Jörg Hartmann, Julian Voloj

Liberty

Die Geschichte der Freiheitsstatue als Graphic Novel
Cover: Liberty
Splitter Verlag, Bielefeld 2024
ISBN 9783987214509
Gebunden, 144 Seiten, 29,80 EUR

Klappentext

Die Geschichte der Freiheitsstatue als Graphic Novel.  Sie ist wahrscheinlich das berühmteste Wahrzeichen Amerikas, aber eigentlich stammt die Freiheitsstatue… aus Frankreich. Um das Ende des Amerikanischen Bürgerkrieges 1865 zu feiern, entschloss sich eine Gruppe von Franzosen den USA ein Monument zu schenken.

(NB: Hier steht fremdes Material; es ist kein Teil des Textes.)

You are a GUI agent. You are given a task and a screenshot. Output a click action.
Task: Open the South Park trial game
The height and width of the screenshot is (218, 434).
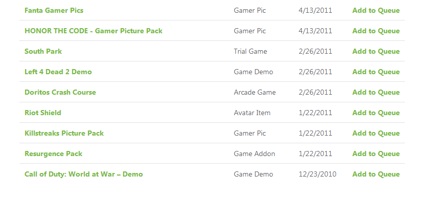tap(43, 51)
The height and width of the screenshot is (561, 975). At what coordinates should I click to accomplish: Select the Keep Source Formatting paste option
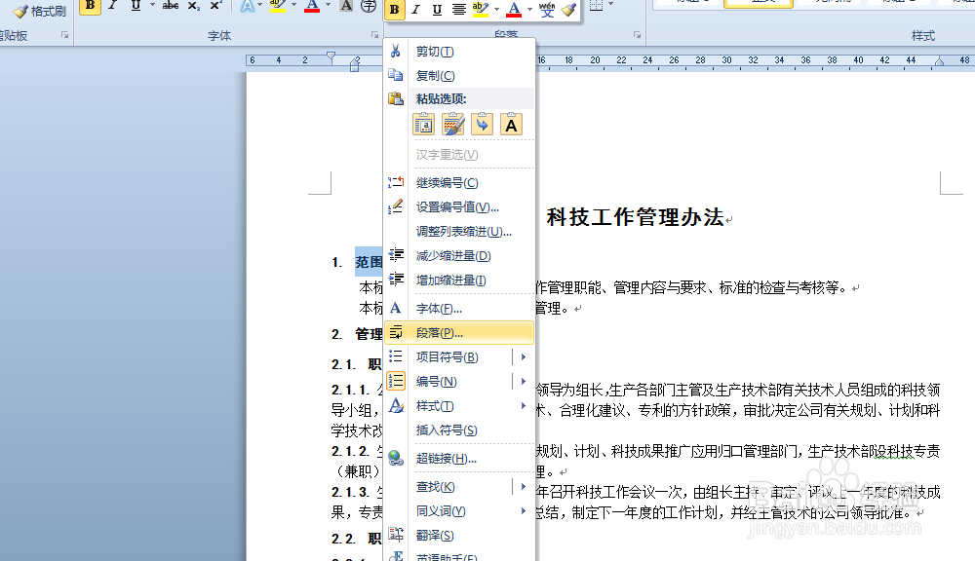pos(423,124)
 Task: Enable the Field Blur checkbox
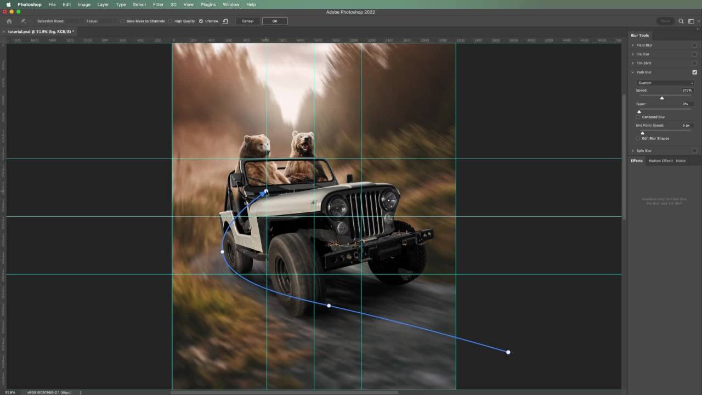695,45
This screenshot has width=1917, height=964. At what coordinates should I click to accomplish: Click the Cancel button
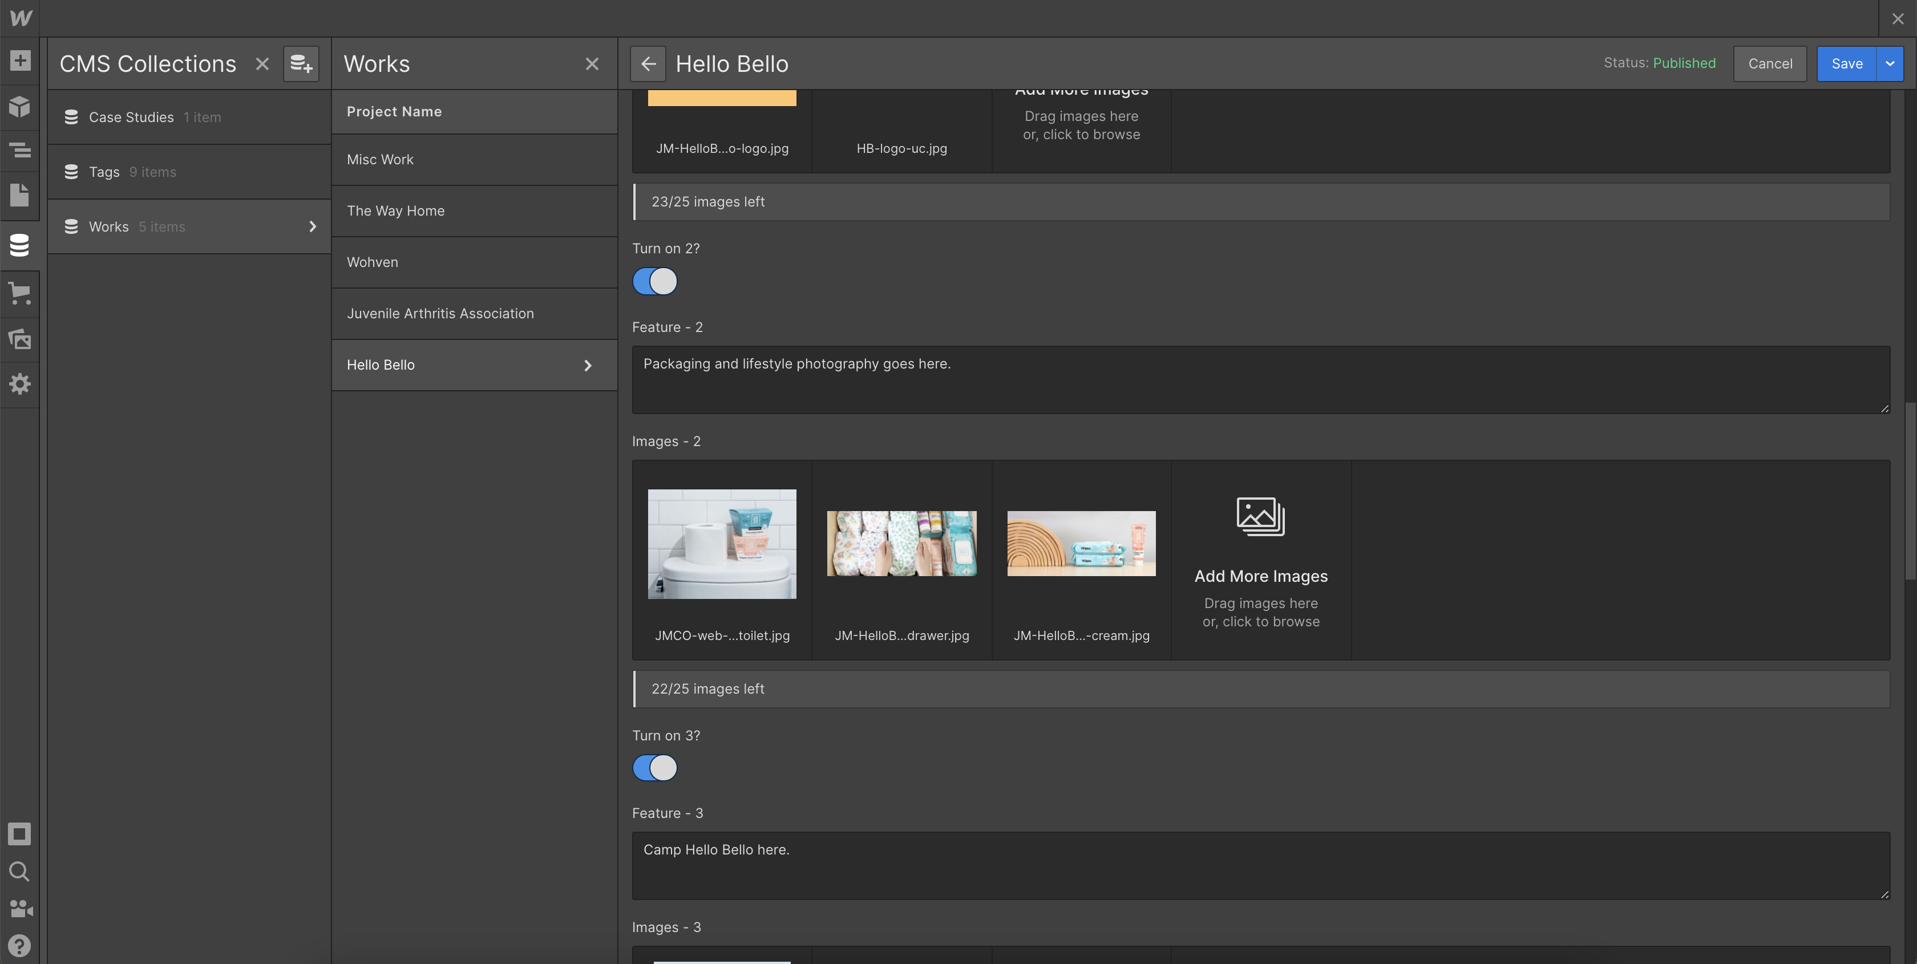pyautogui.click(x=1770, y=64)
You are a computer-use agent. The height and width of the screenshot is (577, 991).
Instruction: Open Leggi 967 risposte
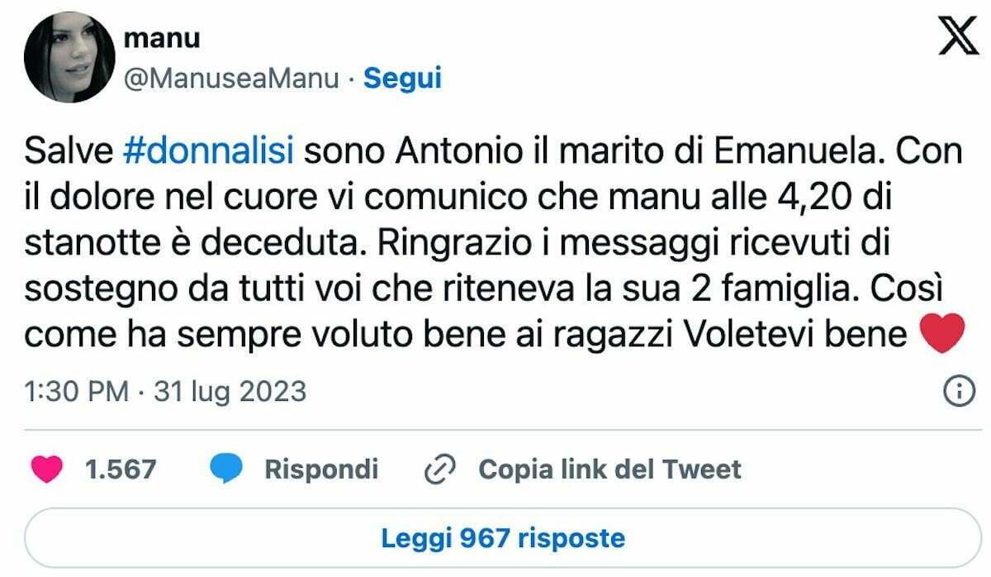point(502,538)
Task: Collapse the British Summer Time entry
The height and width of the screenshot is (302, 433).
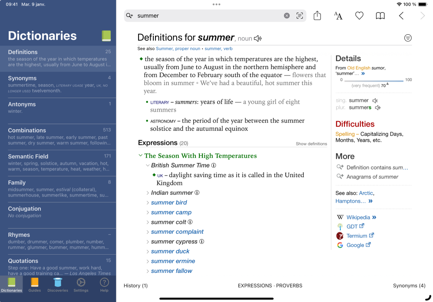Action: tap(148, 165)
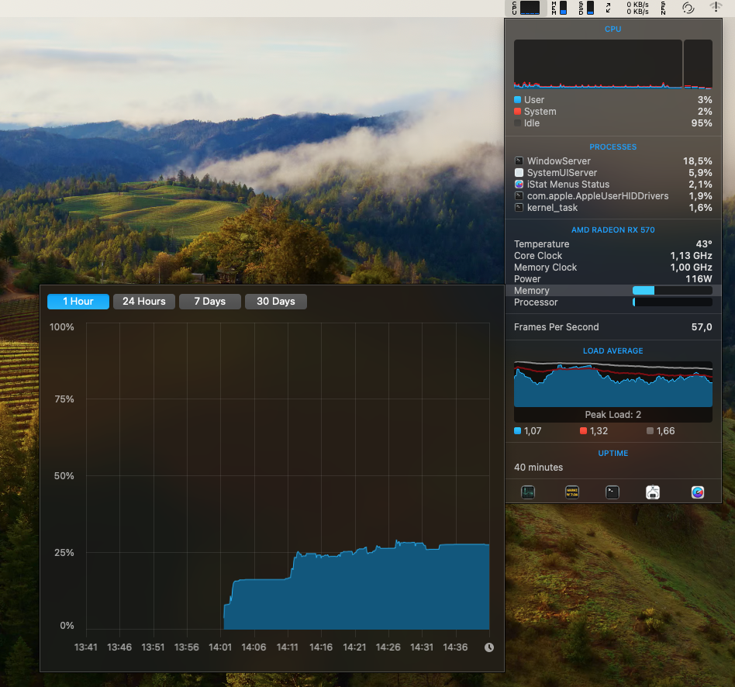Screen dimensions: 735x687
Task: Select the 7 Days history range
Action: click(209, 302)
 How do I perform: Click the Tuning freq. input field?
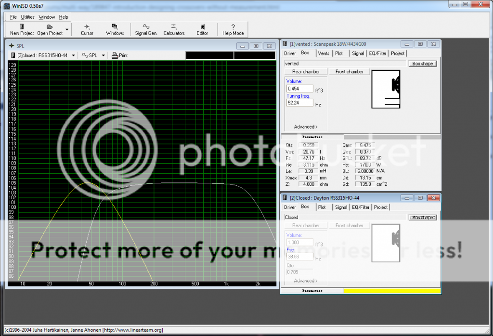tap(299, 103)
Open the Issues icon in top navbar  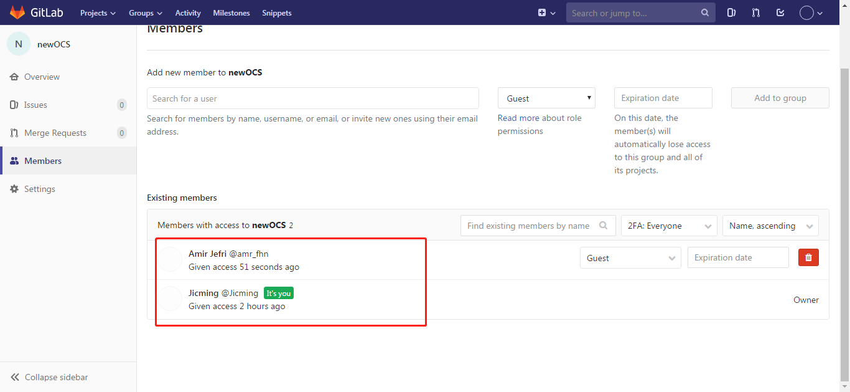point(731,12)
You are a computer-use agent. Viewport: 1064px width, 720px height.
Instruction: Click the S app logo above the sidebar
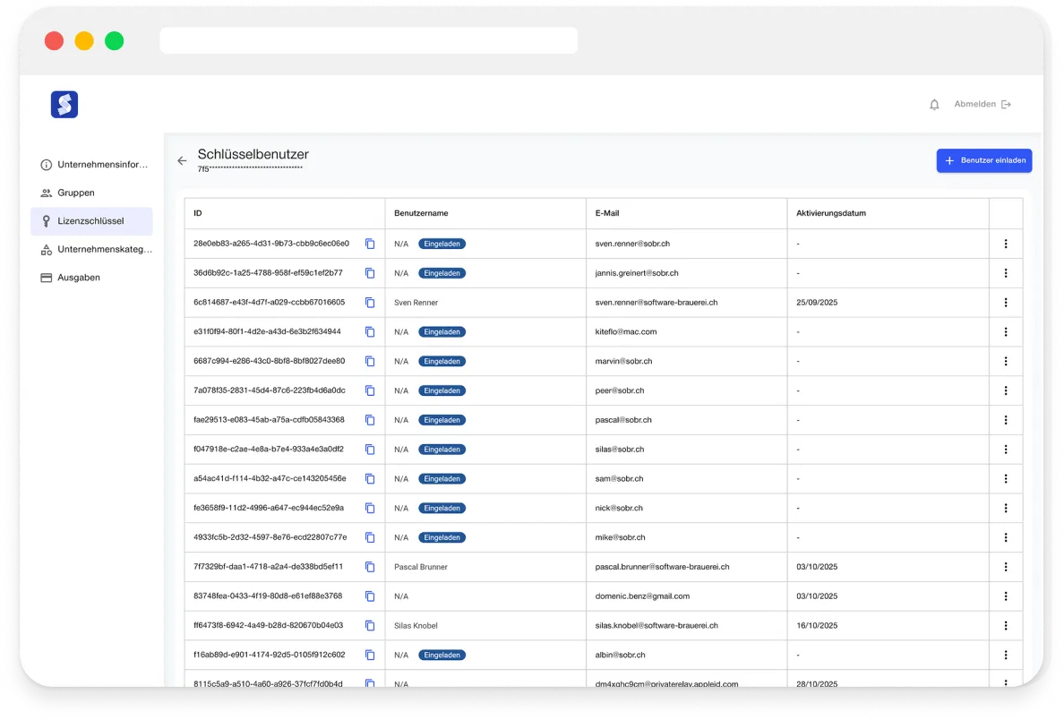tap(64, 104)
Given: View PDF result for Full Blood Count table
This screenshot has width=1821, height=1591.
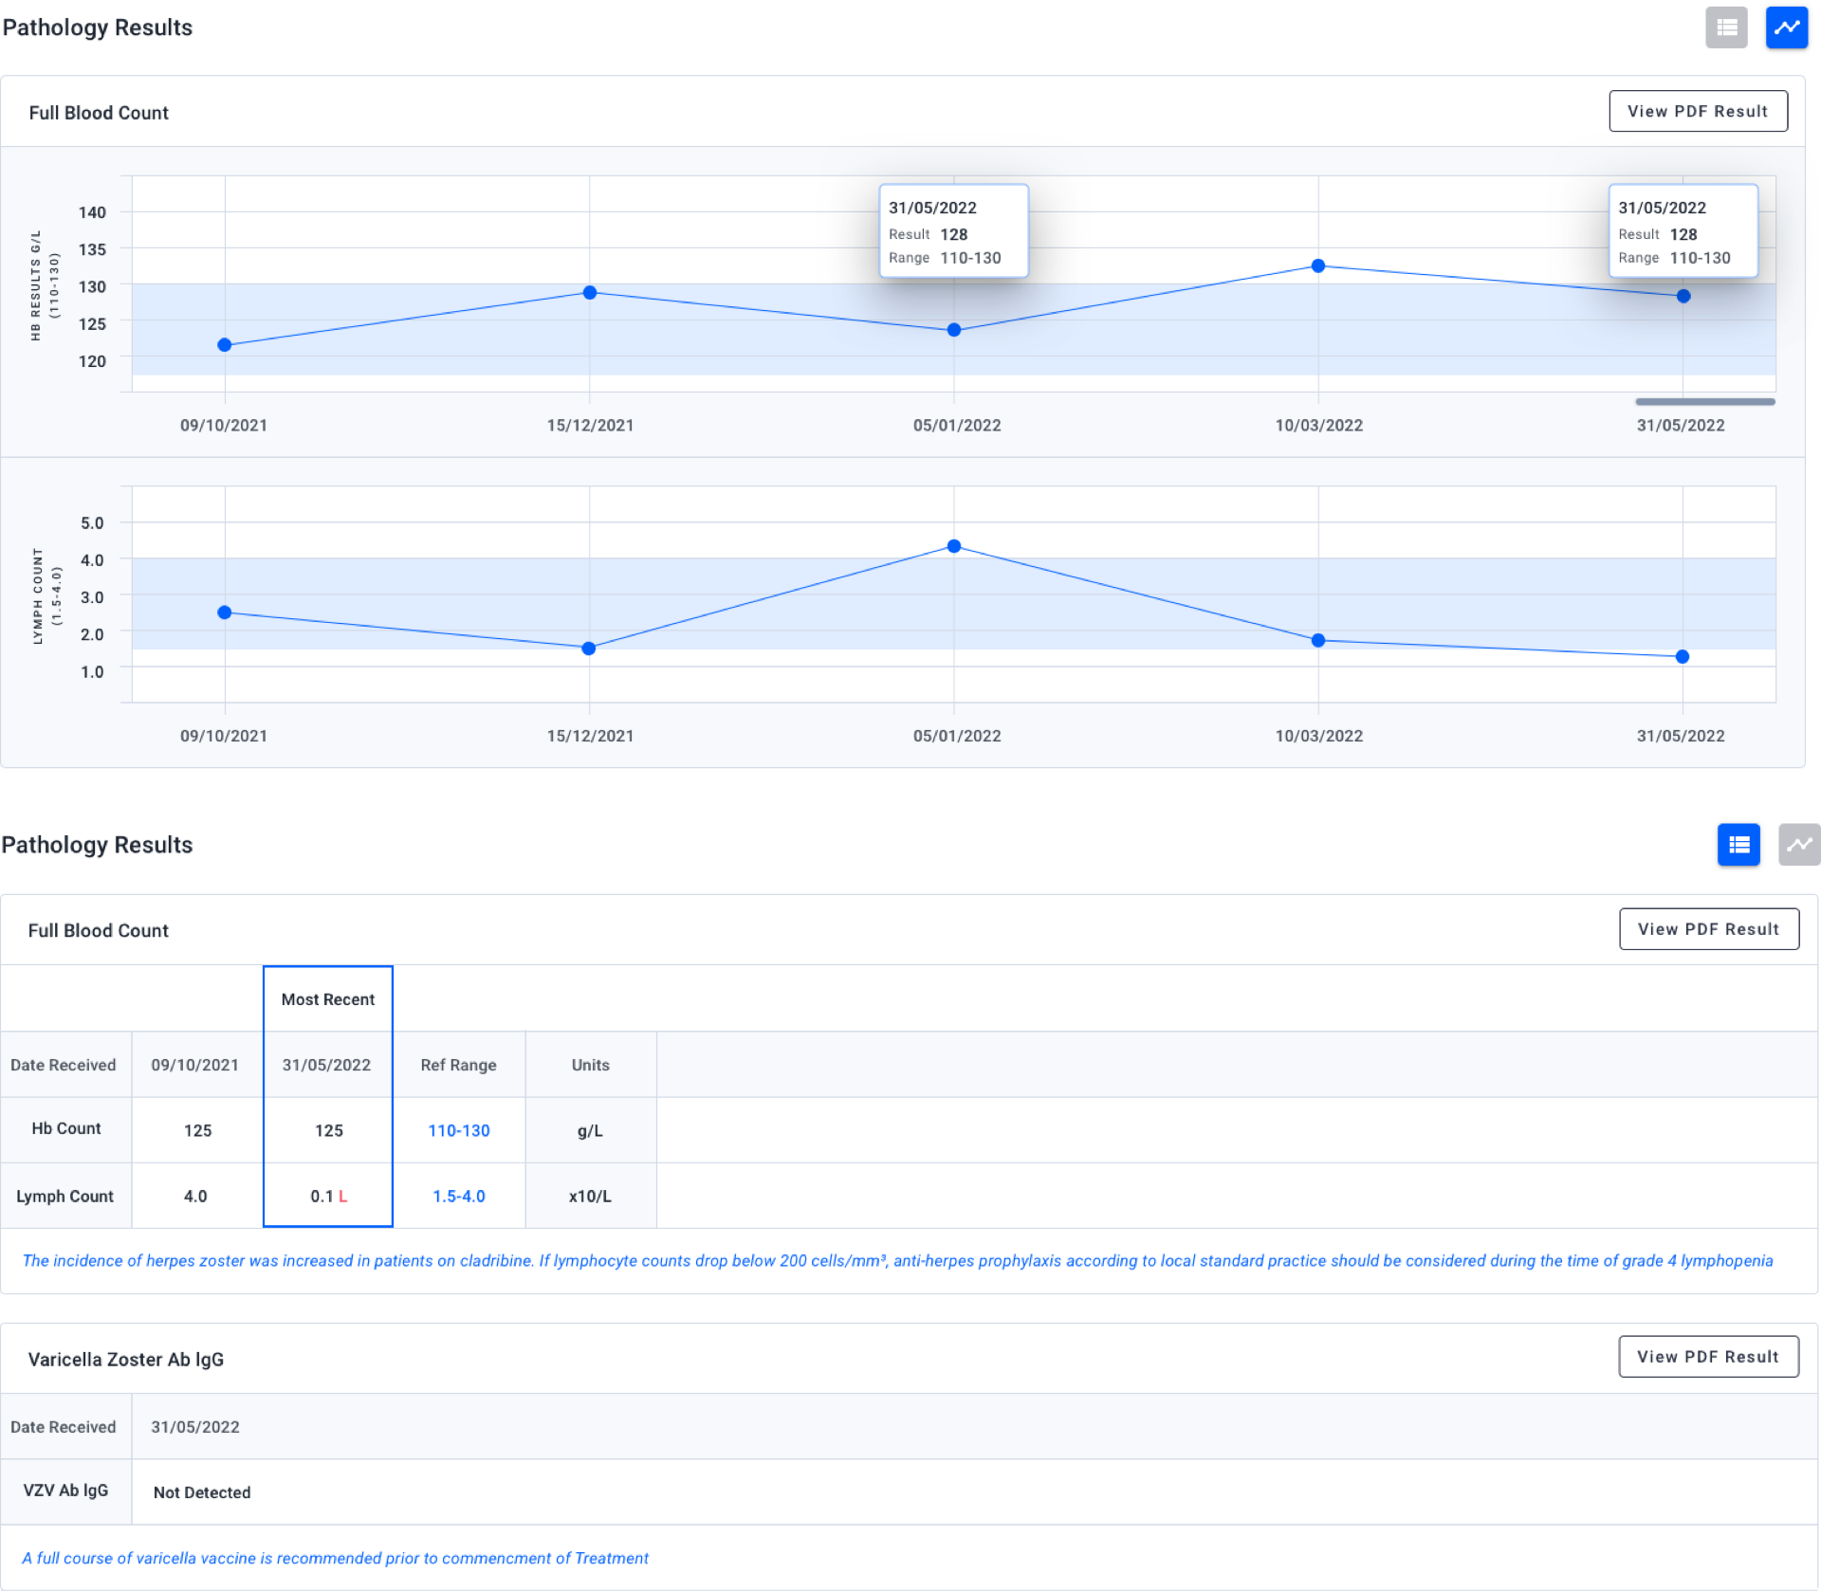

Dieses Symbol der französisch-amerikanischen Freundschaft sollten zum hundertsten Geburtstag der Staatsgründung errichtet werden - doch leichter gesagt als getan. Es dauerte mehr als zwanzig Jahre, bis die Freiheitsstatue im Hafen von New York City eingeweiht werden konnte. Dass Lady Liberty überhaupt errichtet werden konnte, ist vor allem einem Mann zu verdanken: Frederic-Auguste Bartholdi, der trotz vieler Rückschläge niemals aufgab und mit der Statue sein Lebenswerk errichtete. Bartholdi konnte sich dabei auf die Hilfe zahlreicher Menschen verlassen, die seine Vision teilten: von armen Migranten aus Europa bis hin zu reichen Magnaten wie dem Verleger Joseph Pulitzer. "Liberty" ist ein wunderschön illustrierte Graphic Novel, die Bartholdis abenteuerliche Reisen durch die USA und die detaillierte Entstehungsgeschichte der wohl bekanntesten Statue der Welt spannend nacherzählt. Auch erhältlich als auf 500 Exemplare limitierte Vorzugsausgabe mit Variantcover, zusätzlichen Bonusseiten und signiertem Kunstdruck.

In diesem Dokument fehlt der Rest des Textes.